ここで、驚愕するのが、文書の超長期保存に不活性ガス利用したことです。世界でも先駆的な事例であり、世界初であったと推測します。日本で長期保存に不活性ガスを利用できることが一般に知られたのは、EXPO’70のタイムカプセルからであり、アメリカの独立宣言書が、不活性ガスに封印されたのは、2003年のことです。

何故、そんな先進的なことができたのか

私は、一番の理由は、秀次郎氏の心、誠意というところにあると考えます。どうしても長く保存するんだ、できるだけのことをやってあげたいという心ですね。それに対し、アドバイスをしたのが岡野昇博士を会長とする「智恵の会」であり、実際の製作にあたった東京電気会社 八巻升次技師 達が、秀次郎氏の想いに、「智恵」で、応えたということだと考えています。

------------------------

解く問題 -
1. 不活性ガスで文書を守る話の抜粋では、アメリカの独立宣言書が不活性ガスに封印されたのは何年だとしていますか。
2. 不活性ガスで文書を守る話の抜粋を、最後の文のあとから書き継いでください。
記録は、別のところから持ってきたものです。

[位置を示すデータの行]

------------------------

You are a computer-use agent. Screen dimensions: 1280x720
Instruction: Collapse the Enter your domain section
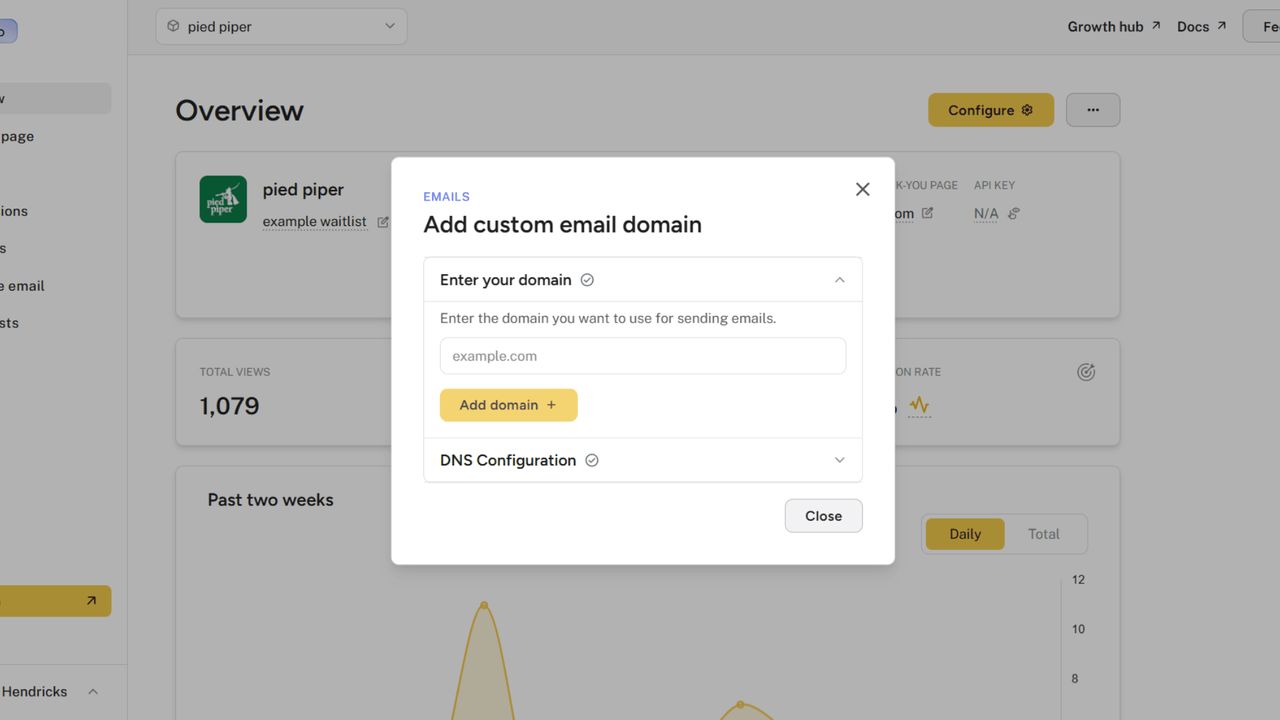tap(840, 279)
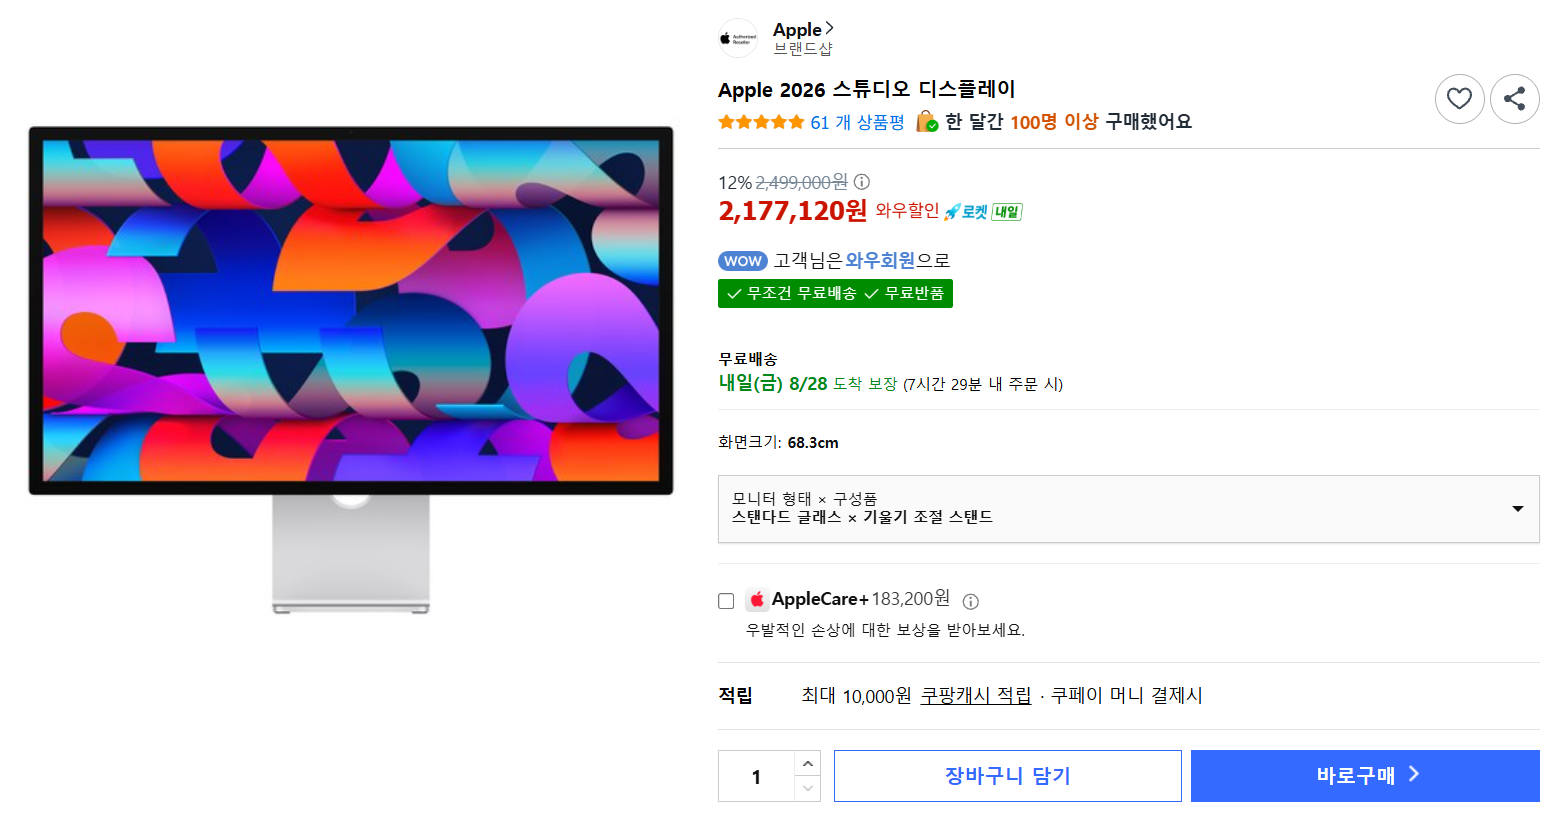The height and width of the screenshot is (818, 1555).
Task: Click the Apple brand logo badge
Action: pos(738,39)
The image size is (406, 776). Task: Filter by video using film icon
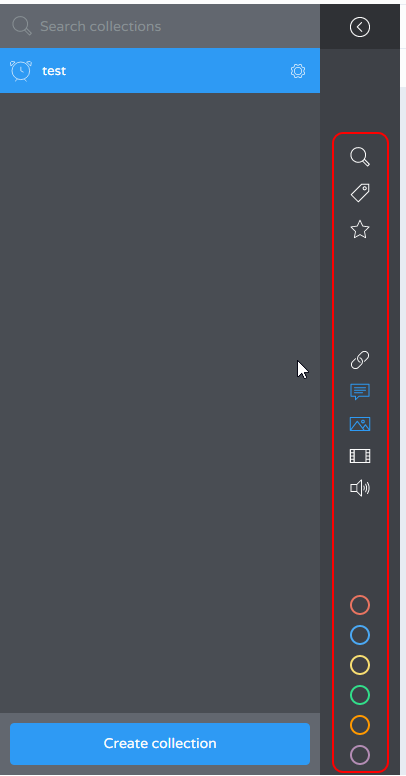tap(360, 456)
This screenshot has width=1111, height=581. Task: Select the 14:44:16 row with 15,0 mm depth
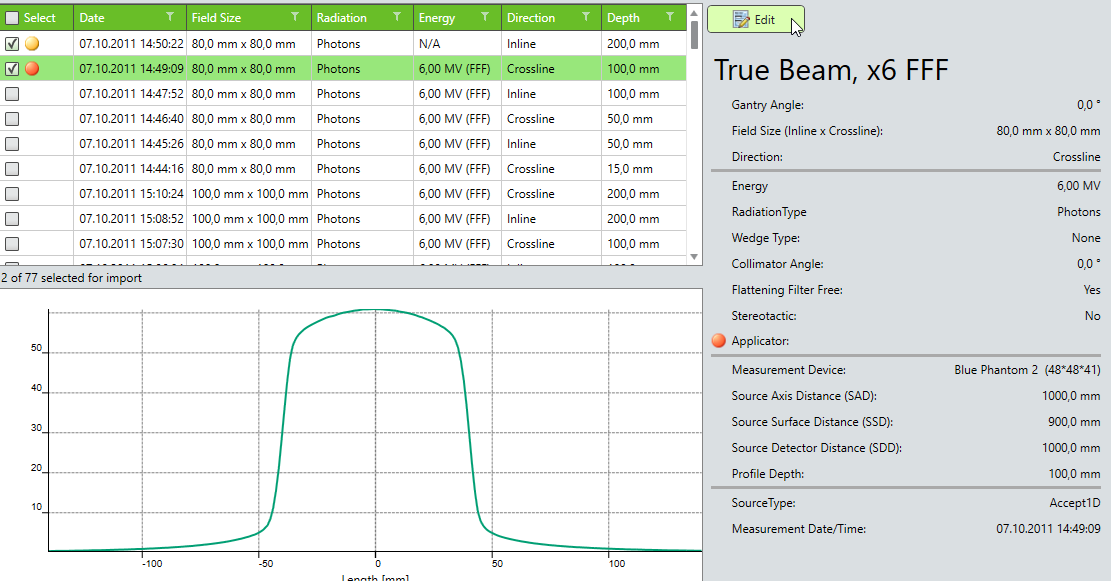350,169
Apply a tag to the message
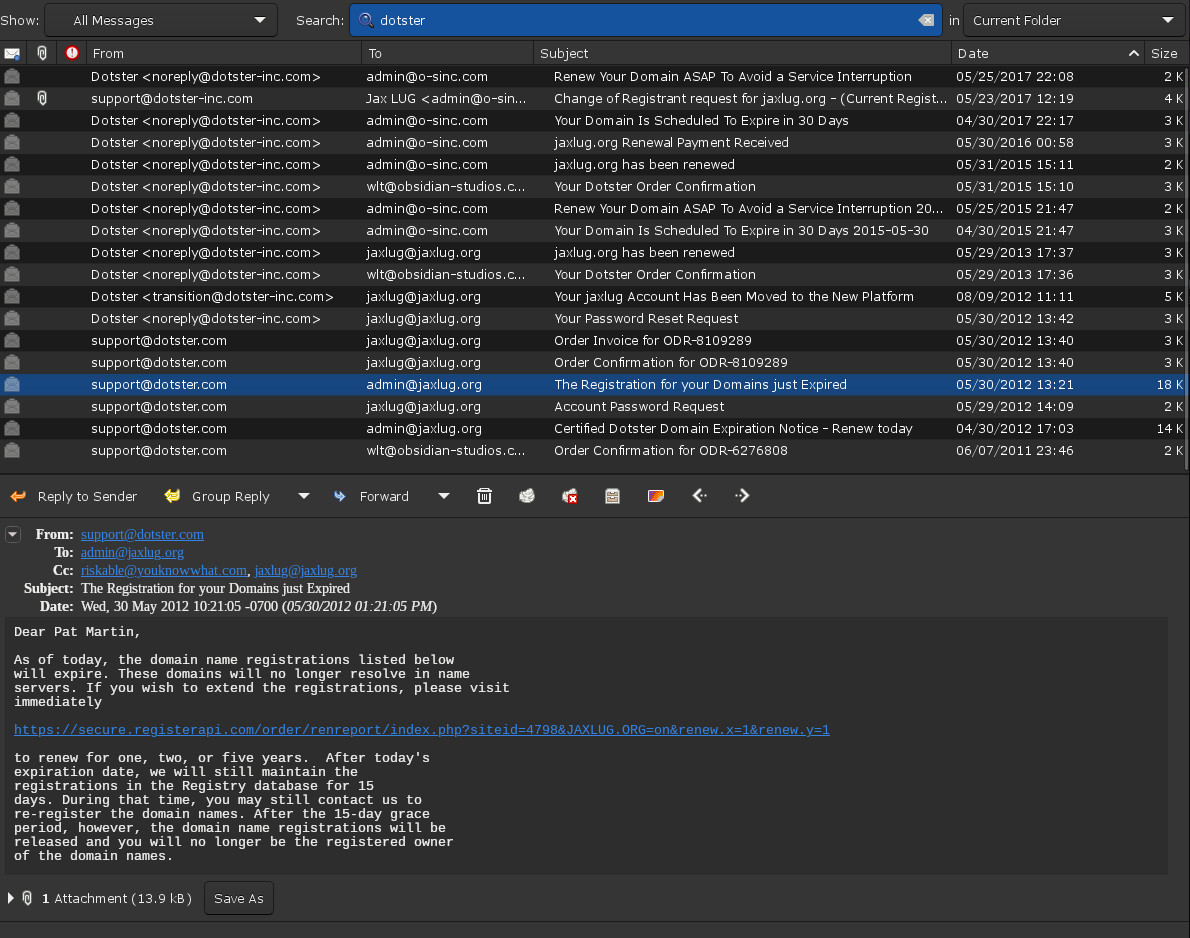1190x938 pixels. (x=655, y=495)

------------------------

解いた問題 -
1. 2003年です。

2.
今、ビジネスに取り組んでいる皆様には、このような先人の姿勢を参考にして頂き、常に、最新の知恵をもって記録の保存にあたって頂ければと思います。時に、技術的には古新聞になった業務規程を見直すこともせず、従前にやり方を頑なに変えない方や、クラウドに任せれば安全という方を見ることがあり、大変心が痛みます。